On peut donc se questionner à savoir comment il serait possible de concilier des actions qui sont mutuellement nuisibles les unes aux autres, mais la véritable question derrière le «respect de la diversité des tactiques» est bien de savoir à quoi ça sert et pourquoi on en tient compte. Plusieurs réponses bien apprises par cœur telles des répliques de théâtre me viennent en tête : Parce que l’union fait la force; ce qui fait la force de la droite c’est que la gaugauche se divise; il faut faire preuve de respect et d’ouverture envers les personnes qui se battent pour la même cause; on a toutes et tous le même but; un peuple uni jamais ne sera vaincu et tout le tralala. Le fait est que, à travailler si fort pour ne pas froisser personne, à ne pas nuire à la tactique de l’autre (que l’on trouve vraiment inutile soit dit en passant) et à garder tout le monde tellement uni dans le respect respectueux de la respectuosité; il ne reste plus beaucoup de place pour s’exprimer dans la lutte. Parlant de «la lutte», il serait aussi peut-être temps d’admettre qu’elle n’existe pas. Certes, on peut observer la convergence d’une multitude de courants idéologiques qui semblent se diriger dans une direction vaguement commune, mais cette union est temporaire et aléatoire. Chaque fois qu’une organisation a recours à un congrès d’orientation (ou toute autre opération de recherche identitaire) c’est qu’elle ne sait plus pourquoi elle existe. En d’autres mots, l’union a perdu son sens. Plutôt que de s’accrocher au vestige d’un moment glorieux (qui s’entredéchire car la divergences des luttes refait surface), il serait plus cohérent d’accepter de confronter l’allié d’hier, que de se plier systématiquement à l’immobilisme du compromis sans gout (celui qui se fait dans l’unique but de maintenir une union désagréable pour chaque parties). La confrontation et la divergence sont présentes entre chaque individu, nier ce fait revient à nier notre propre individualité. Ceci dit, accepter de rompre les alliances qui ne sont plus cohérentes ne veut pas dire ne plus faire d’alliance. Au contraire, si l’on est conscient qu’une union peut être éphémère, il est plus facile de rejoindre des personnes ou des groupes (avec qui l’on est généralement en confrontation) dans le but de défendre un enjeux précis.

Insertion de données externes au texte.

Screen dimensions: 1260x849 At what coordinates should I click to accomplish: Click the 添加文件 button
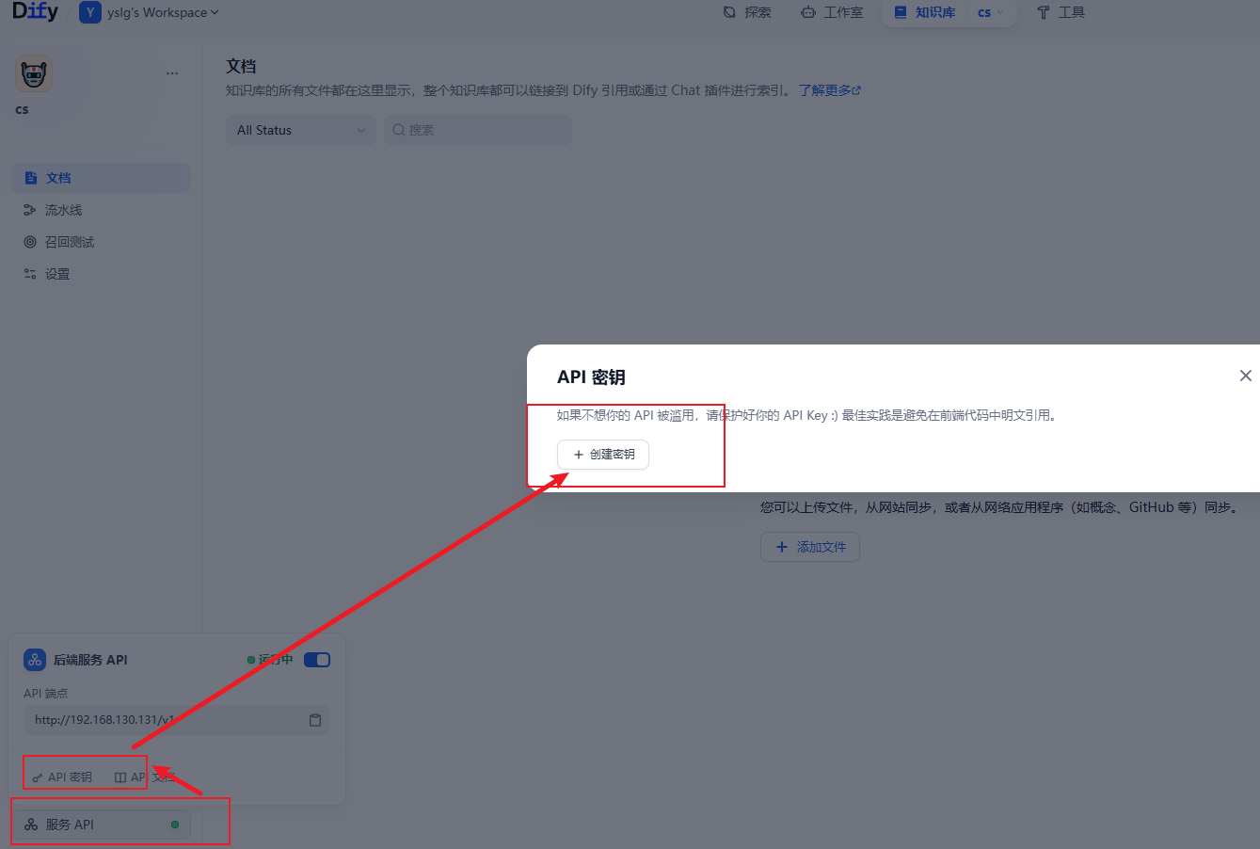[x=809, y=547]
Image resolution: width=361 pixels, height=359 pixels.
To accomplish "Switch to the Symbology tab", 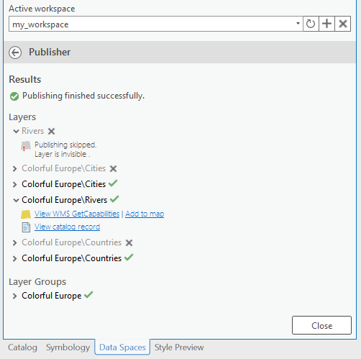I will pyautogui.click(x=68, y=347).
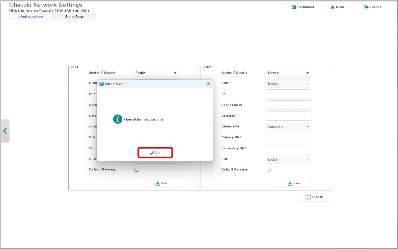Click the Dashboard grid icon

pyautogui.click(x=294, y=7)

Tout mouvement social passe par un moment où la dissension se pointe le bout du nez et où les grands unificateurs moralisent ceuses qui ne veulent pas mettre leurs principes en bouillie afin de les mélanger à ceux du reste du groupe. Ces prophètes de la «dernière lutte» qui nous dises que l’enjeu est trop important pour se diviser en raison de principes idéologiques, qu’il y a urgence d’éviter le pire et qu’on visera le mieux plus tard. Ces pragmatistes naïfs sont persuadés (à chaque soulèvement populaire) qu’une fois la lutte gagnée le calme permettra de penser la société idéale (mais que là, y faut ce qui faut parce que ça juste pu de bon sens), oubliant que les luttes sont perpétuelles et que les principes idéologique (qui sont à la base de n’importe quel revendication what so ever) sont trop importants pour être mis de côté afin d’unifier (par le respect de la sacrosainte diversité des tactiques) un simple mouvement réactionnaire.